Asher beugte sich leicht vor, seine Stimme war sanft, aber eindringlich: „Du bist stärker, als du dir selbst zugestehst, Cecilia. Du sagst, du verdankst alles deinem Mann, aber ich finde, du hast ihm genauso viel gegeben. Soweit ich das beurteilen kann, hast du deine eigenen Wünsche und Ambitionen zurückgestellt, um ihn zu unterstützen und sein Vermächtnis weiterzuführen. Das ist nicht bedeutungslos. Du hast einen großen Anteil an allem, was er erreicht hat.“
Cecilia blinzelte, seine Worte hatten sie überrascht. Sie sah auf ihr Glas hinunter, ihre Finger umklammerten es fest, als sie mit einem bescheidenen Lächeln sagte: „Nicht wirklich. Sein Vermächtnis ist auch mein Vermächtnis.“ Ihr Gesichtsausdruck wurde ernst, als sie hinzufügte: „Aber manchmal habe ich das Gefühl, dass ich ihn verliere, egal wie sehr ich mich bemühe, ihn zu unterstützen. Als würde er mir entgleiten und zu jemandem werden, den ich kaum wiedererkenne.“
Asher senkte seine Stimme, als würde er ihr ein Geheimnis anvertrauen: „Vielleicht liegt das daran, dass du zum ersten Mal die Wahrheit siehst. Menschen verändern sich, besonders wenn es um Macht oder Verantwortung geht, die größer sind als die Familie. Und manchmal halten wir an ihnen fest, weil wir glauben, dass wir ihnen unsere Loyalität schulden … auch wenn sie nicht mehr die Menschen sind, die wir einst geliebt haben.“
Cecilia stockte der Atem, der Alkohol benebelte ihren Kopf und für einen Moment blitzte Zweifel in ihren Augen auf: „Nein … Derek ist immer noch Derek. Er steht nur unter großem Druck. Er tut das alles für die Welt. Für uns.“
Asher legte sanft seine Hand auf ihre, seine Berührung war warm und doch fest: „Ich sage nicht, dass er sich nicht um dich oder die Welt kümmert.
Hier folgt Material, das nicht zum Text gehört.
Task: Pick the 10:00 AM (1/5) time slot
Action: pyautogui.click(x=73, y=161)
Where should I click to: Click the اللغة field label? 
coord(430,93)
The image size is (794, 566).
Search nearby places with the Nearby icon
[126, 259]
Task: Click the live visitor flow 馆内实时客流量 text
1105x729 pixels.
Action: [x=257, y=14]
Aber Menschen mit so viel Macht … fangen an, alles als Mittel zum Zweck zu sehen. Glaubst du nicht, dass du mehr verdienst, als nur an seiner Seite zu stehen und zuzusehen, wie er zu jemandem wird, den du nicht wiedererkennst? Du hast schon so viel aufgegeben. Wie viel musst du noch opfern, bevor es genug ist? Sehnst du dich nicht danach, wieder so frei und abenteuerlustig zu sein wie in deiner Jugend?“
Cecilias Herz sank ein wenig, als Ashs Worte in ihrem Kopf widerhallten. Sie dachte an ihre Vergangenheit – an die Tage, als sie frei war, selbst unter der Verachtung ihrer Familie. Damals hatte sie zumindest die Freiheit gehabt, zu tun, was sie wollte.
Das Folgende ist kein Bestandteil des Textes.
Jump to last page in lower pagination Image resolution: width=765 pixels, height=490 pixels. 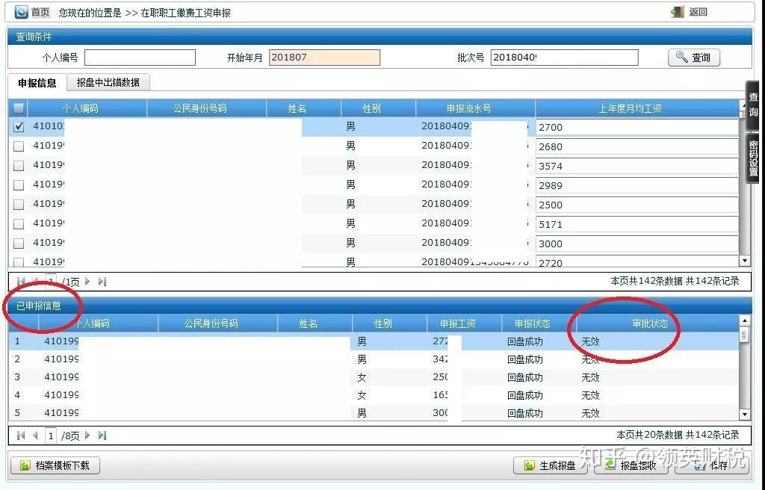tap(102, 435)
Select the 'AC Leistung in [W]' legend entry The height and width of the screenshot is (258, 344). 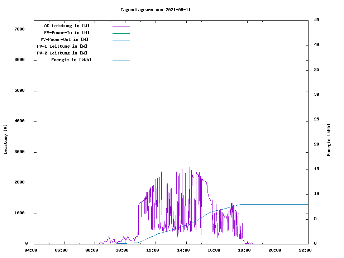point(67,26)
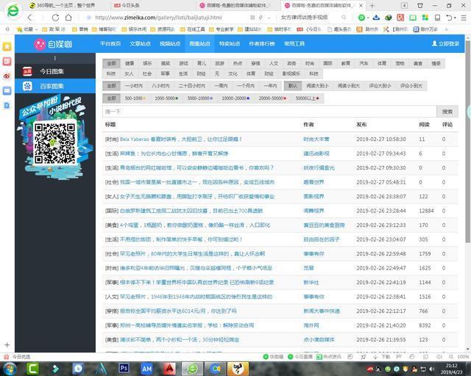
Task: Open article about Bela Yaberao
Action: tap(181, 139)
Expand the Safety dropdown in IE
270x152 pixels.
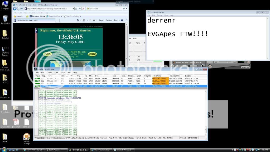tap(109, 20)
Sie war nicht gefesselt von den Ambitionen ihres Mannes, nicht geprägt von den Erwartungen ihrer Umgebung. Sie war einfach ein junges Mädchen, das sich beweisen wollte und darum kämpfte, auf ihre eigene Weise anerkannt zu werden.
Sie hob den Blick zu Ash, dessen goldene Augen warm und verständnisvoll waren. Er kannte sie erst seit ein paar Monaten, doch irgendwie sah er in die tiefsten Winkel ihres Herzens, sah den Schmerz und die Sehnsucht, die sie dort vergraben hatte. Es war, als hätte er die Schichten, die sie um sich herum aufgebaut hatte, abgezogen und einen verletzlichen Kern zum Vorschein gebracht, den sie seit Jahren niemandem gezeigt hatte.
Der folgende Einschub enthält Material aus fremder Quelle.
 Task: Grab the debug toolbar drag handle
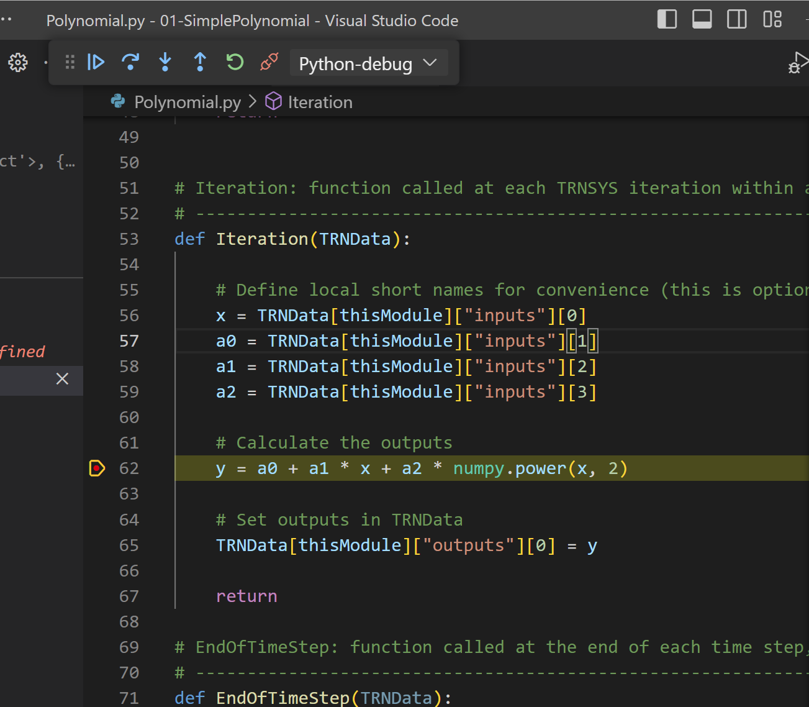[70, 62]
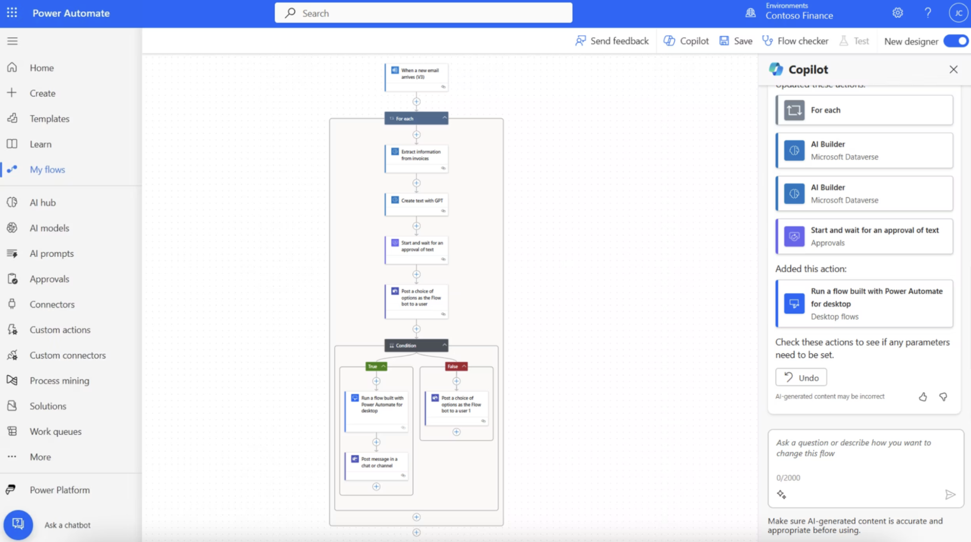The width and height of the screenshot is (971, 542).
Task: Click the sparkle icon in Copilot input
Action: (x=782, y=494)

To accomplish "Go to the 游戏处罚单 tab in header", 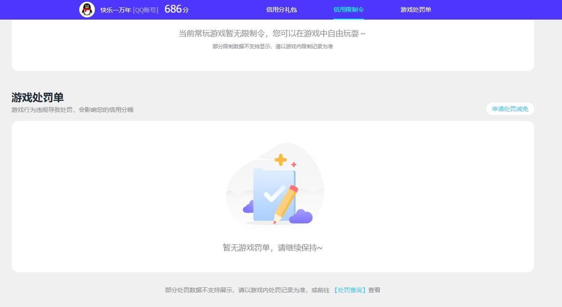I will pyautogui.click(x=415, y=9).
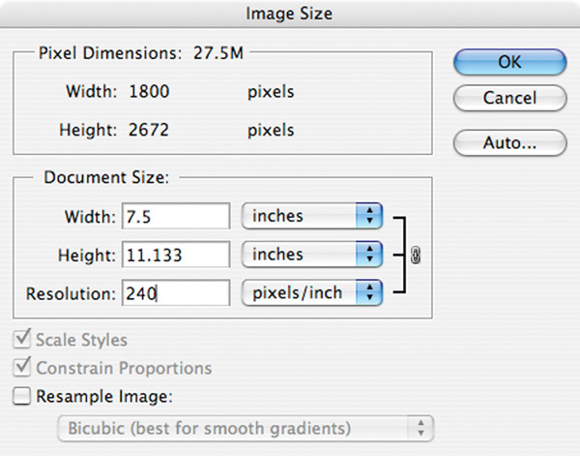580x456 pixels.
Task: Toggle the Constrain Proportions checkbox
Action: pyautogui.click(x=21, y=368)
Das sanfte Gewicht seiner Hand auf ihrer war beruhigend, ein Anker in einem Sturm, von dem sie nicht einmal wusste, dass sie ihn gerade durchlebte.
Aber als ihr plötzlich klar wurde, was sie gerade dachte, wurde sie nervös und zog ihre Hand unbeholfen, aber schnell zurück. Mit einem zittrigen Lachen rieb sie sich die Stirn. „Ich glaube … ich habe vielleicht ein bisschen zu viel getrunken. Ich hätte auf deine Warnung hören sollen. Vielleicht ist es Zeit, nach Hause zu gehen.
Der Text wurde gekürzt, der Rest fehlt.